PROVIDED TEXT:
Regulations relating to Banks

Chapter II : Financial, Risk-based and other related Returns and Instructions, Directives and Interpretations relating to the completion thereof

33. Operational risk: six-monthly return

Directives and interpretations for completion of six-monthly return concerning operational risk (Form BA 400)

Subregulation (7) Basic indicator approach

 

(7) Basic indicator approach

 

(a) A bank that adopted the basic indicator approach shall calculate its required amount of capital and reserve funds in respect of operational risk through the application of the formula specified below, which formula is designed to calculate a capital requirement based on the average amount of the bank's positive annual gross income derived during the preceding three-year period, multiplied by 15 per cent, provided that—
(i) when the annual gross income for a particular year was negative or equal to zero, the bank shall exclude the relevant amounts for that particular year from both the numerator and the denominator when the bank calculates the relevant average amount of gross income;
(ii) amounts included in the calculation of average gross income shall be the relevant audited amounts in respect of the relevant year. When audited amounts are not available, the bank may with the prior written approval of and subject to such conditions as may be specified in writing by the Registrar use the latest amounts reported by the bank to its board of directors or senior management in respect of the relevant period;
(iii) a newly established bank that does not have the required gross income data to calculate the required gross income amounts may with the prior written approval of and subject to such conditions as may be specified in writing by the Registrar use gross income projections for all or part of the said three-year period.

 

The formula is expressed as follows:

 

KBIA [∑(GI1....n x α)] /n

 

where:

 

KBIA is the relevant required amount of capital and reserve funds under the basic indicator approach

 

GI is the relevant annual positive gross income amount derived during the preceding three-year period

 

n is the relevant number of the previous three years in respect of which gross income was positive

 

α is a fixed percentage, equal to 15 per cent

 

(b) For the purposes of subregulations (7) and (8), gross income means net interest income plus net non interest income, provided that the aforesaid amount of gross income shall not include—
(i) any provision for loss or impairment raised by the reporting bank;
(ii) any operating expenses of the reporting bank, including fees paid by the reporting bank to service providers in respect of outsourcing;
(iii) any realised profits or losses arising from the sale of securities held in the reporting bank's banking book, including any relevant amounts relating to securities classified as "held to maturity" or "available for sale";
(iv) any extraordinary or irregular item;
(v) any income derived from insurance.

STATED EXERCISE:
Revise the regulations excerpt starting at "Chapter II : Financial, Risk-based" and ending at "(Form BA 400)", changing "six-monthly" to "half-yearly". The listing has no connection to the regulations excerpt.

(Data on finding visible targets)
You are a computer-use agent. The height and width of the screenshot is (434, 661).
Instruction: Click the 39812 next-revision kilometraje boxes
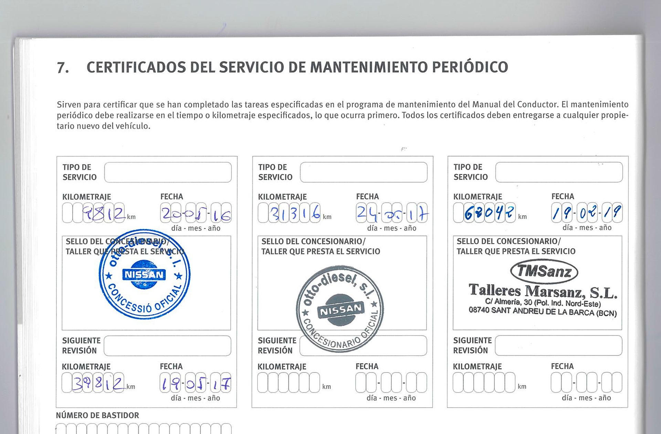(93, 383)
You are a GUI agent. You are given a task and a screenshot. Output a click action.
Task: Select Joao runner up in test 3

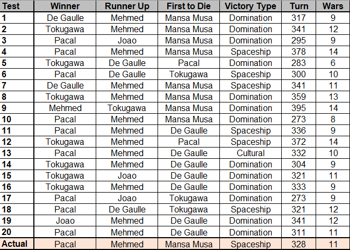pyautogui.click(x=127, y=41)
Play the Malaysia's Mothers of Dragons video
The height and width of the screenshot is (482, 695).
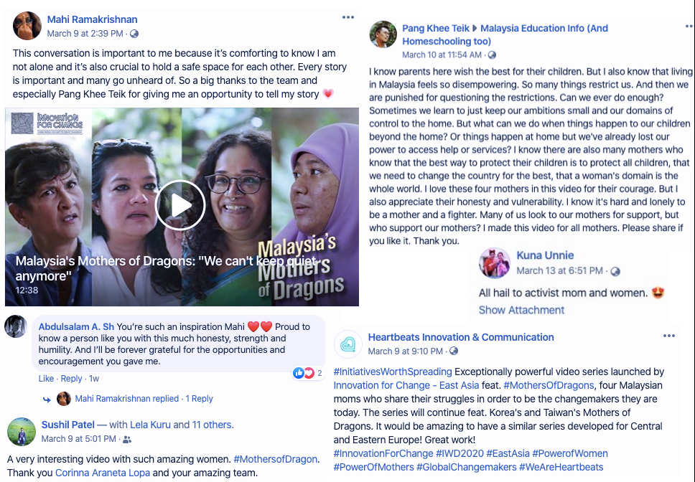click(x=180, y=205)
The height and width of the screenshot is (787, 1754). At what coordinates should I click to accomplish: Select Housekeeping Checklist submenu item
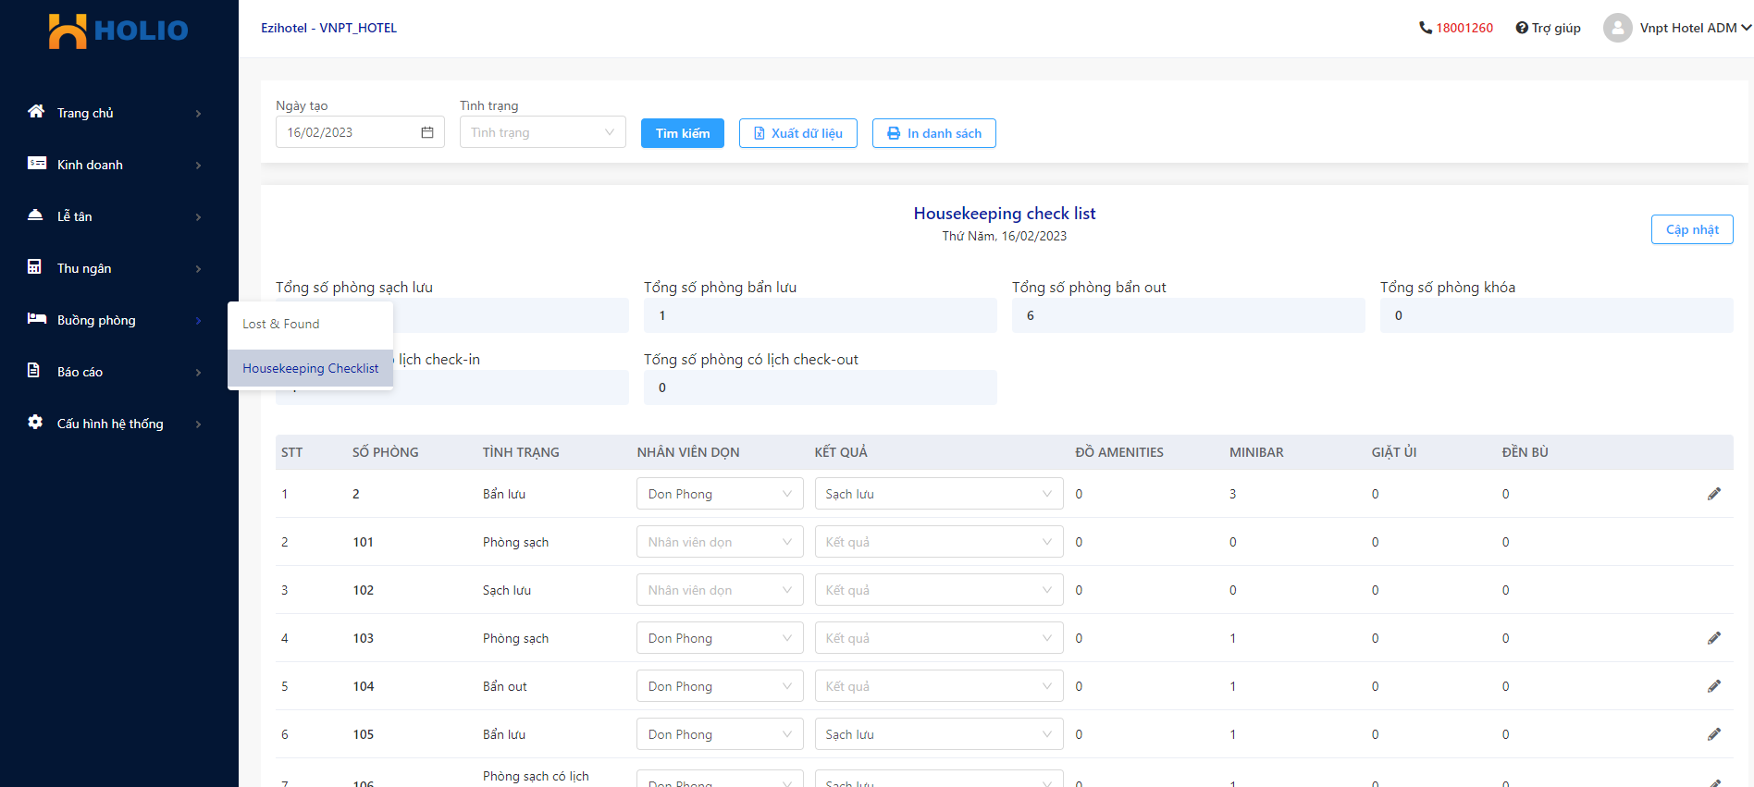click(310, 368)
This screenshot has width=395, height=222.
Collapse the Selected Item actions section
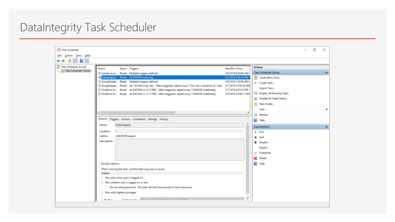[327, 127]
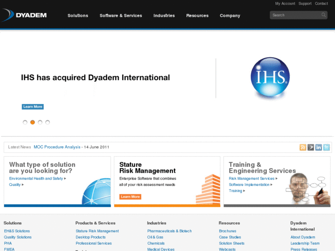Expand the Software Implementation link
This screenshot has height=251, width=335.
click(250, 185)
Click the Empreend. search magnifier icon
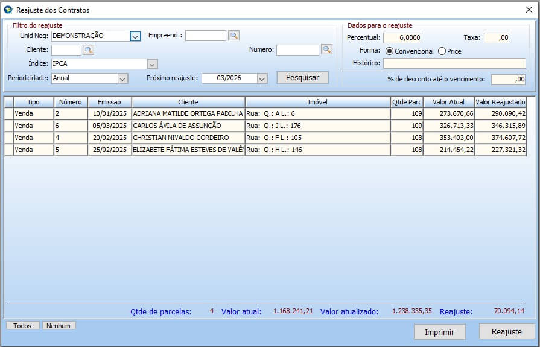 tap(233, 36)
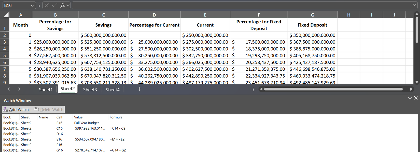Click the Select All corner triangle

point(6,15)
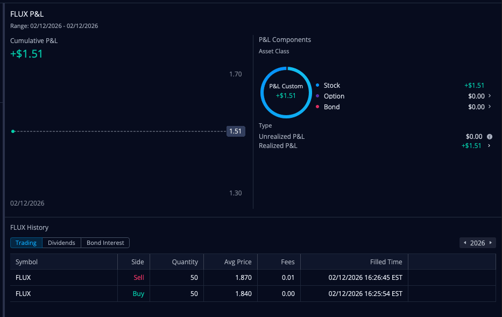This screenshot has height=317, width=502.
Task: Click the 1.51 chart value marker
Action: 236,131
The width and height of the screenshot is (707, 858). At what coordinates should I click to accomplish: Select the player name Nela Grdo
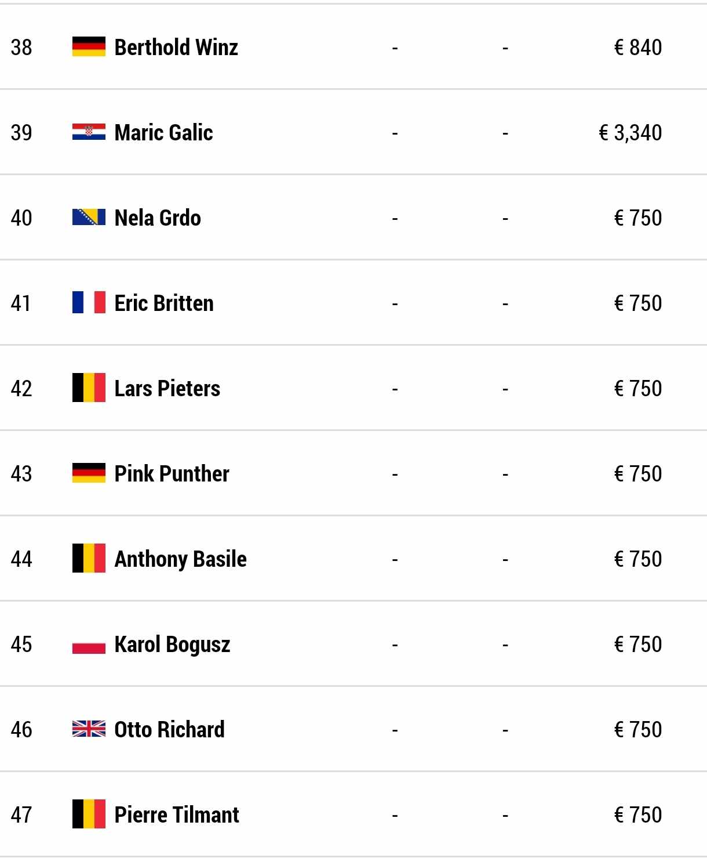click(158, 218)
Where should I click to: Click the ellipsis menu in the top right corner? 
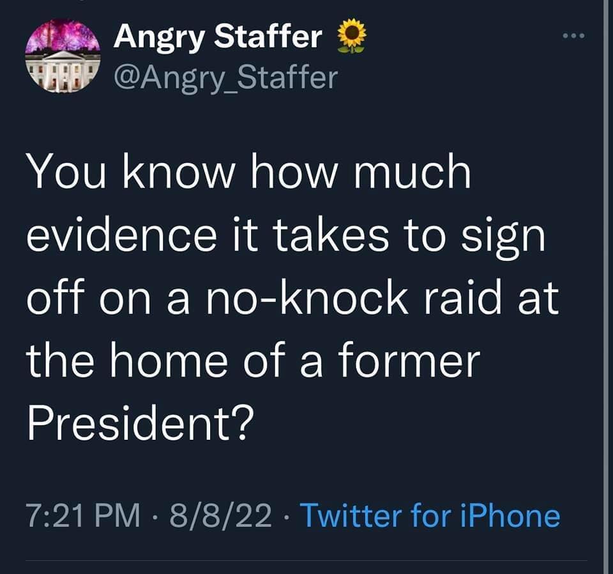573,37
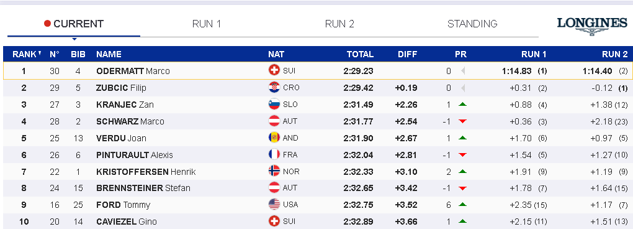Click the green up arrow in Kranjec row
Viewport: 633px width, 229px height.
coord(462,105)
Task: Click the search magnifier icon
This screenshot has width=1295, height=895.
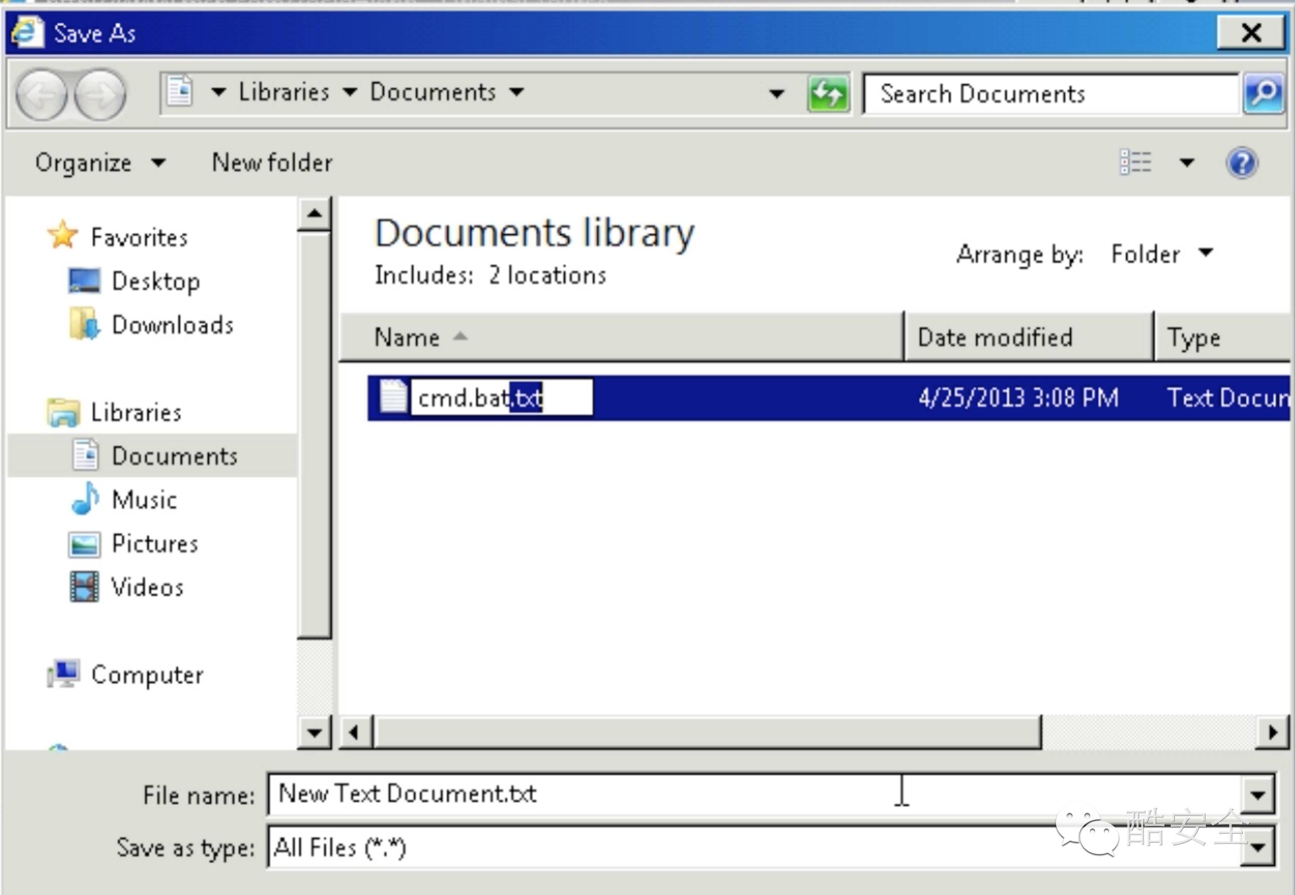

ANSWER TO THIS TASK:
Chapter II : Financial, Risk-based and other related Returns and Instructions, Directives and Interpretations relating to the completion thereof

33. Operational risk: half-yearly return

Directives and interpretations for completion of half-yearly return concerning operational risk (Form BA 400)